WORK REQUEST 1: Can you copy word for word the part of the partition setup guide between "1. Format the" and "any desired string.", inclusive?
WORK REQUEST 2: Can you restate more briefly the paragraph of the partition setup guide that begins "Format the Linux root partition"?

PROVIDED PASSAGE:
Format The Drive Partitions

Note: You will require the packages, "dosfstools" and "btrfs-progs".

  1. Format the EFI partition.

    # mkfs.fat -F32 /dev/sda1
    
  2. Format the Linux root partition. The label "archlinux" can be replaced with any desired string.

    # mkfs.btrfs -L archlinux /dev/sda2
    

Mount The Drive Partitions

  1. Mount the drive parition.
    # mount /dev/sda2 /mnt
    
  2. Create BTRFS subvolume for the root.
    # btrfs subvolume create /mnt/ROOT
    
  3. Create BTRFS subvolume for the home.
    # btrfs subvolume create /mnt/home
    
  4. Create subvolume for the srv.
    # btrfs subvolume create /mnt/srv
    
  5. Verify subvolumes created.
    # btrfs subvolume list -a /mnt
    
    ID 257 gen 359 top level 5 path ROOT
    ID ??? gen ??? top level ? path home
    ID ??? gen ??? top level ? path srv
    
  6. Unmount the drive.
    # umount /mnt
    
  7. Mount the subvolume ROOT.
    # mount -o defaults,compress,subvol=ROOT /dev/sda2 /mnt
    
  8. Create directories for mount points for each subvolume.
    # mkdir /mnt/{boot,home,srv}
    
  9. Mount the boot drive parition within the subvolume ROOT.
    # mount /dev/sda1 /mnt/boot
    
  10. Mount the subvolume home within the subvolume ROOT.
    # mount -o defaults,compress,subvol=home /dev/sdb2 /mnt/home
    
  11. Mount the subvolume srv within the subvolume ROOT.
    # mount -o defaults,compress,subvol=srv /dev/sdb2 /mnt/srv
    

Generate Fstab

  1. Run the genfstab script.

    # genfstab -U /mnt >> /mnt/etc/fstab
    
  2. Edit "/mnt/etc/fstab" and change the "2" at the end of entry for "/dev/sda1" to "0".

DATA SHOWN:

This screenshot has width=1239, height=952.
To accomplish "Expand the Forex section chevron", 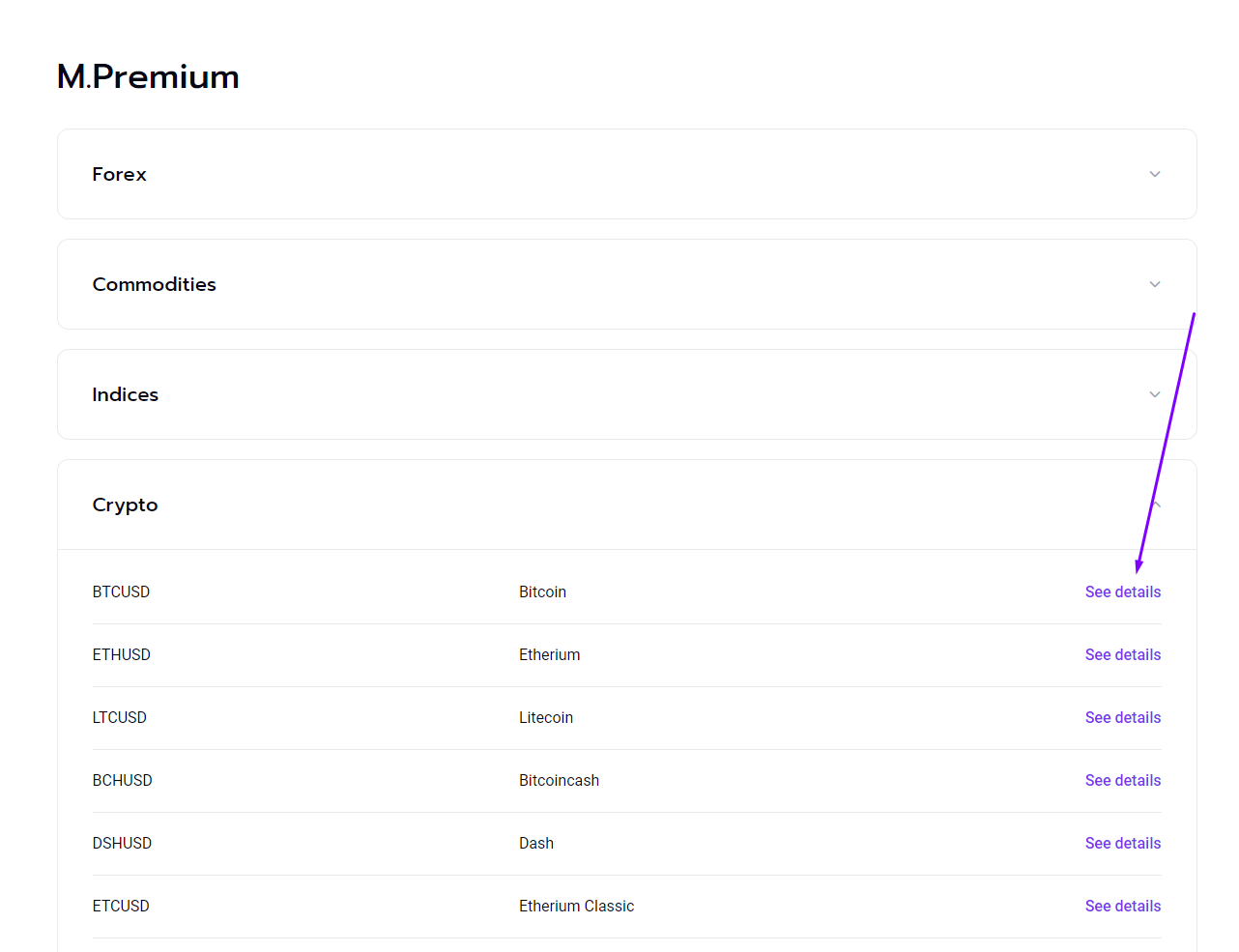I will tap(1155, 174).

...

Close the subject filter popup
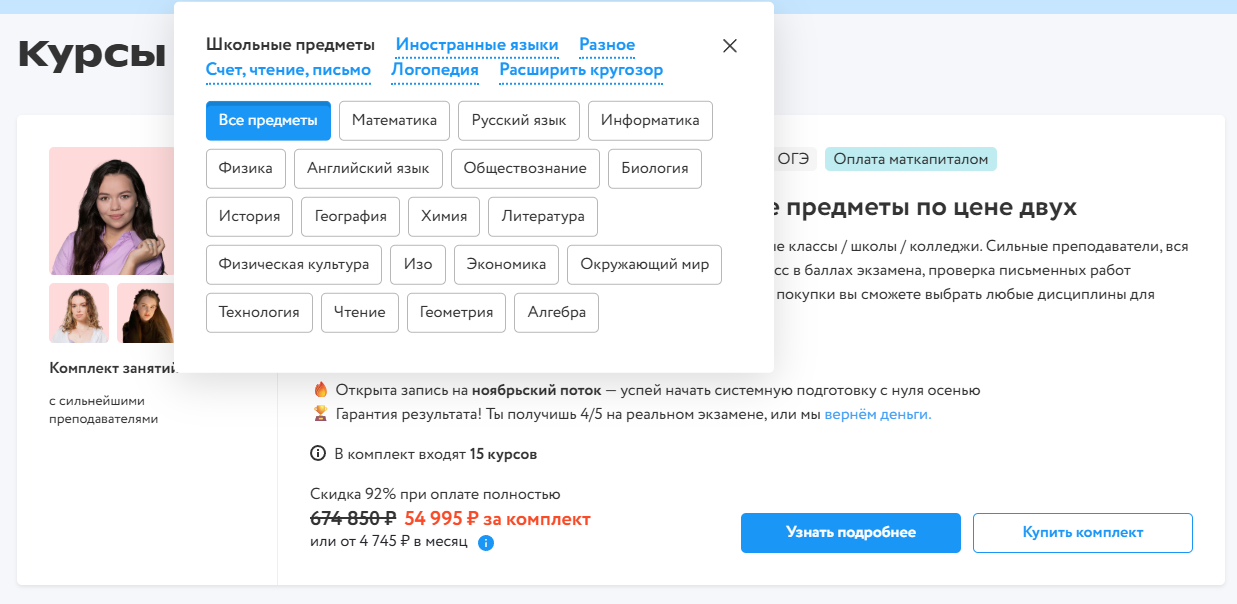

--

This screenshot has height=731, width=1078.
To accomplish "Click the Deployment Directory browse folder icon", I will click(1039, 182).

WORKED SOLUTION 1:
1. Format the EFI partition.

    # mkfs.fat -F32 /dev/sda1
    
  2. Format the Linux root partition. The label "archlinux" can be replaced with any desired string.

WORKED SOLUTION 2: Format the Linux root partition; any string may replace the label "archlinux".